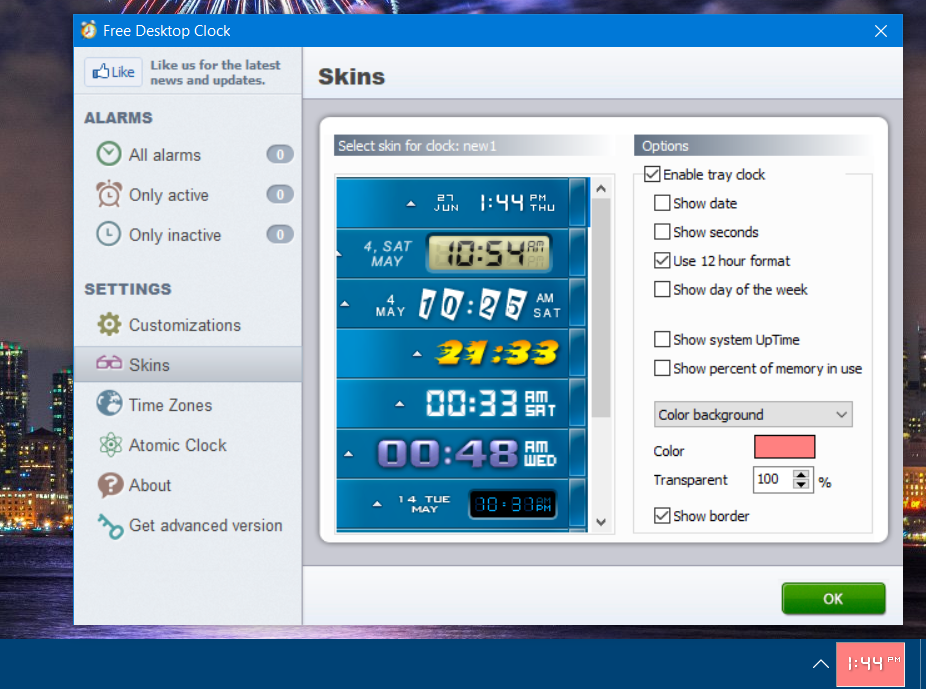This screenshot has width=926, height=689.
Task: Select the Only active alarms icon
Action: (107, 194)
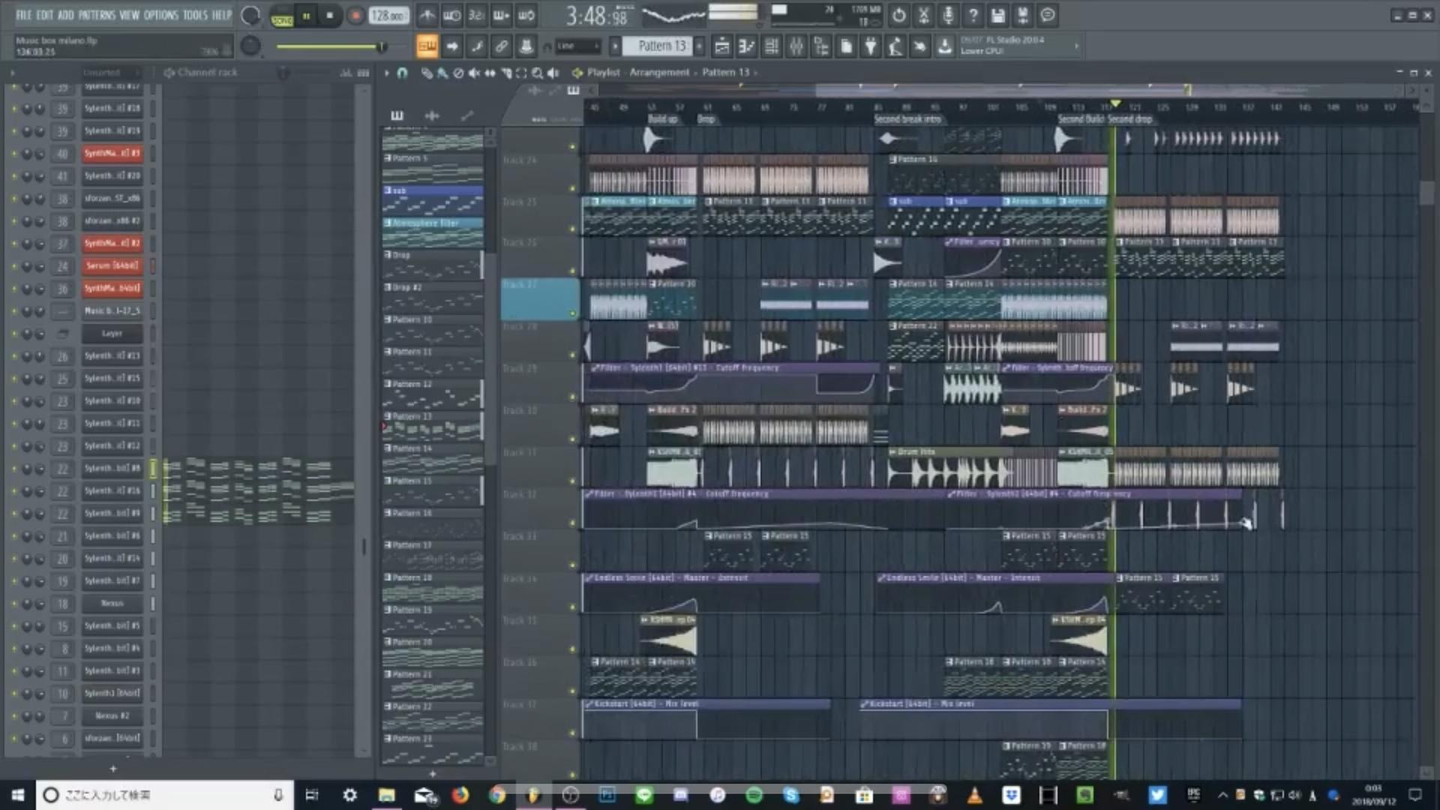Click the record button in the transport
The width and height of the screenshot is (1440, 810).
point(355,16)
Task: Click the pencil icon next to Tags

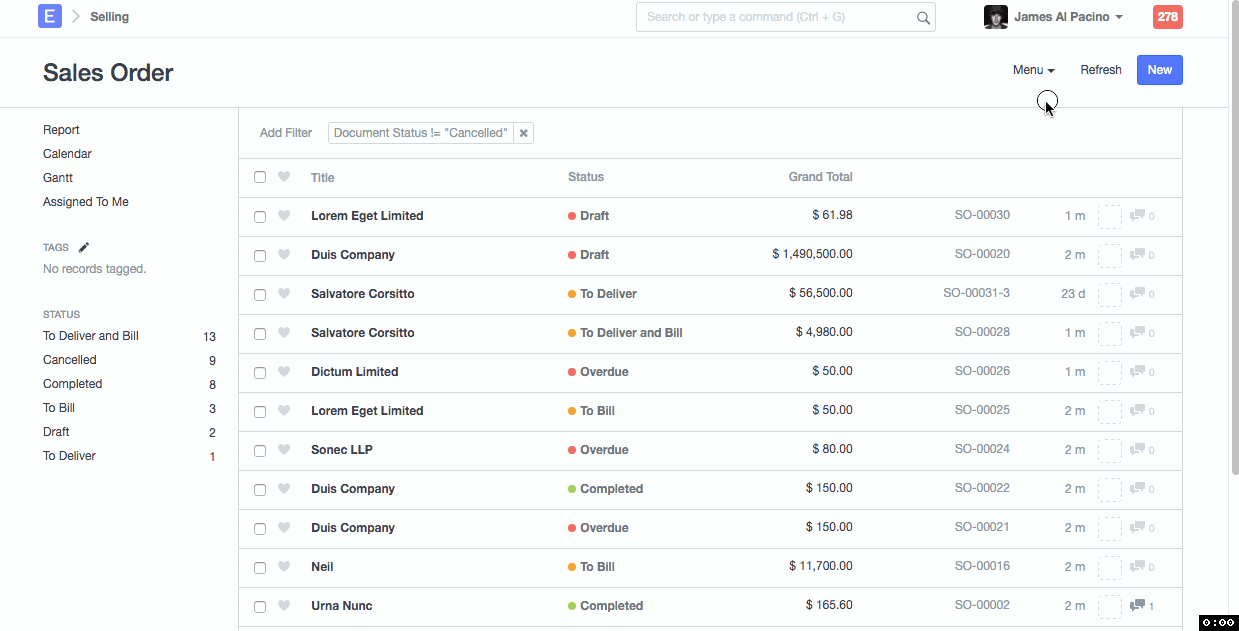Action: [84, 247]
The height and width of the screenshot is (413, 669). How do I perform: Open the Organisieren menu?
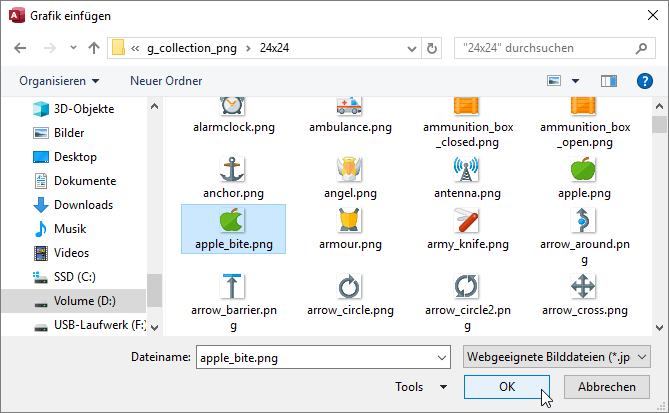pyautogui.click(x=59, y=81)
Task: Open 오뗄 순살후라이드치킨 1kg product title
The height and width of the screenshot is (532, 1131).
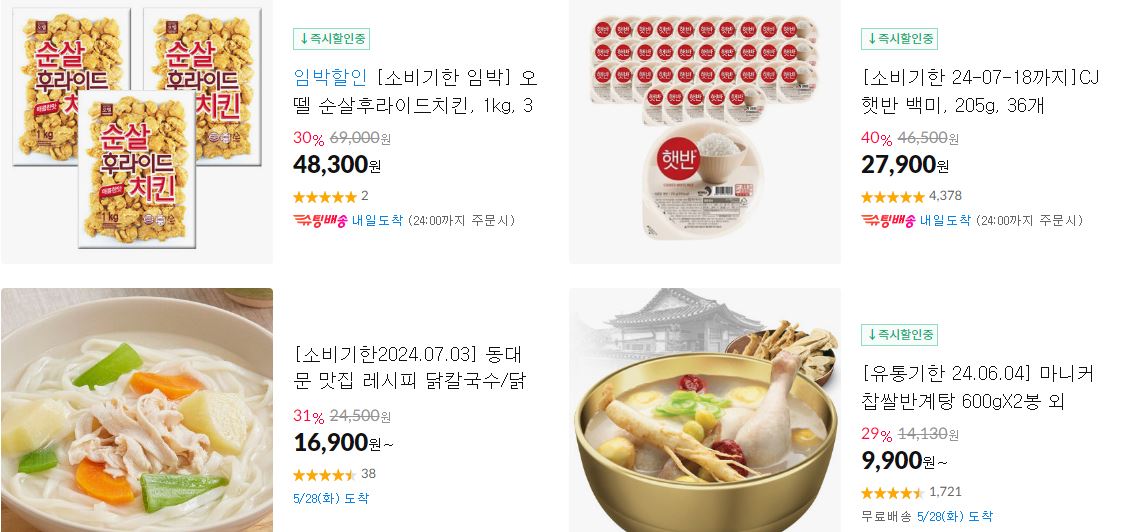Action: point(415,92)
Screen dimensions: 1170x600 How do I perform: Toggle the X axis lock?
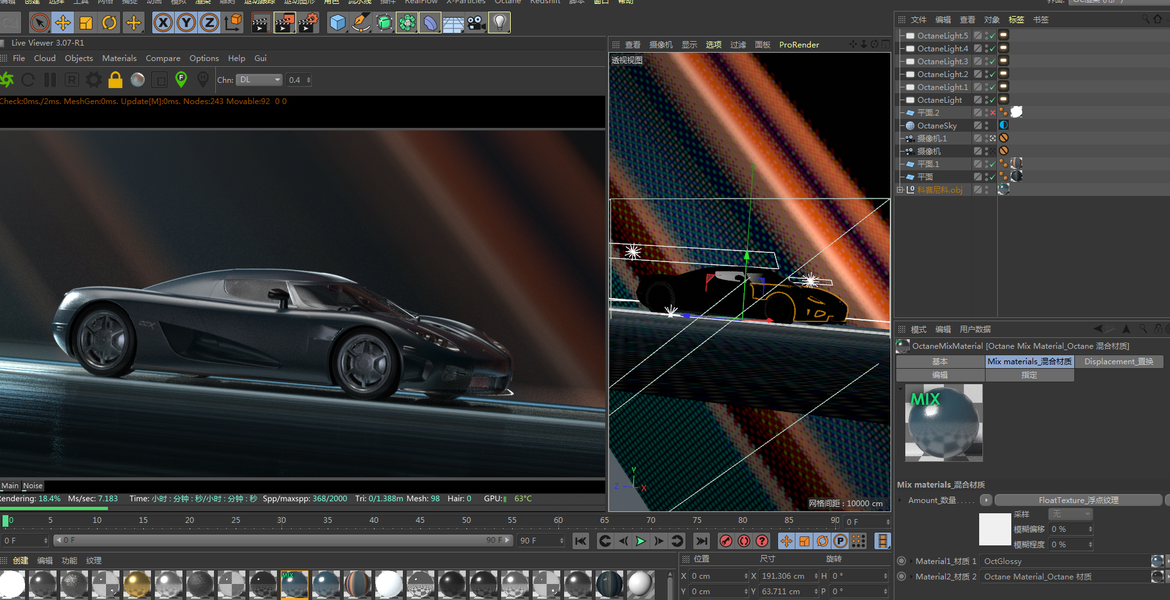pyautogui.click(x=162, y=22)
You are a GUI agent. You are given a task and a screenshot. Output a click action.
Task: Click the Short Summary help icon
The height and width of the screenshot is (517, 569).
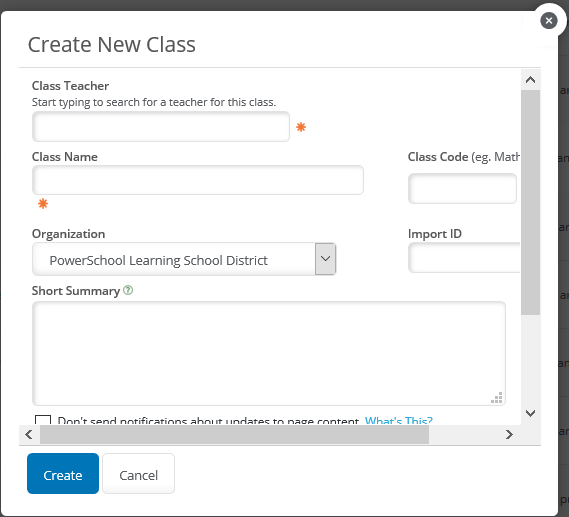coord(128,290)
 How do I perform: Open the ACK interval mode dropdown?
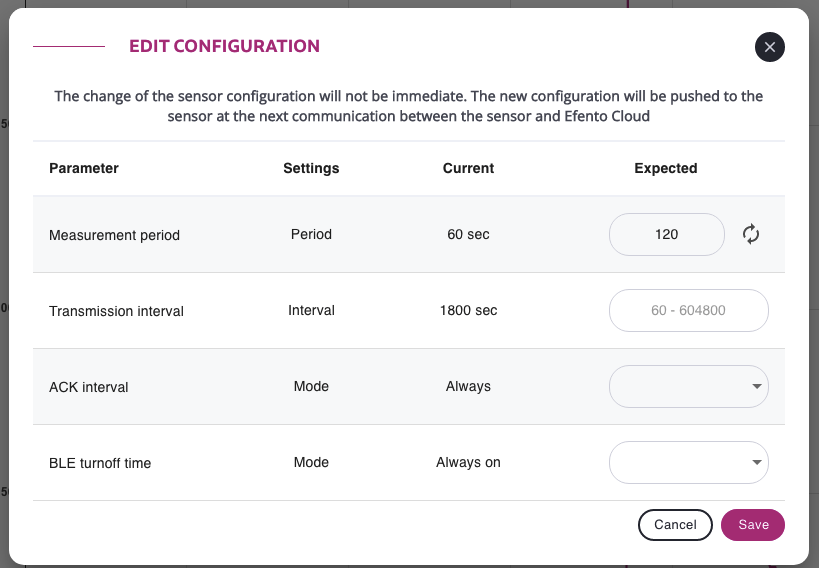688,386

::::::::

Give again, word for word, the line that contains "Task: Click the Short Summary help icon" and every line after it through the end of the entries; omit the pictures.

§ THE ANSWER
Task: Click the Short Summary help icon
The height and width of the screenshot is (517, 569).
coord(128,290)
 How do I perform: Open the ACK interval mode dropdown?
688,386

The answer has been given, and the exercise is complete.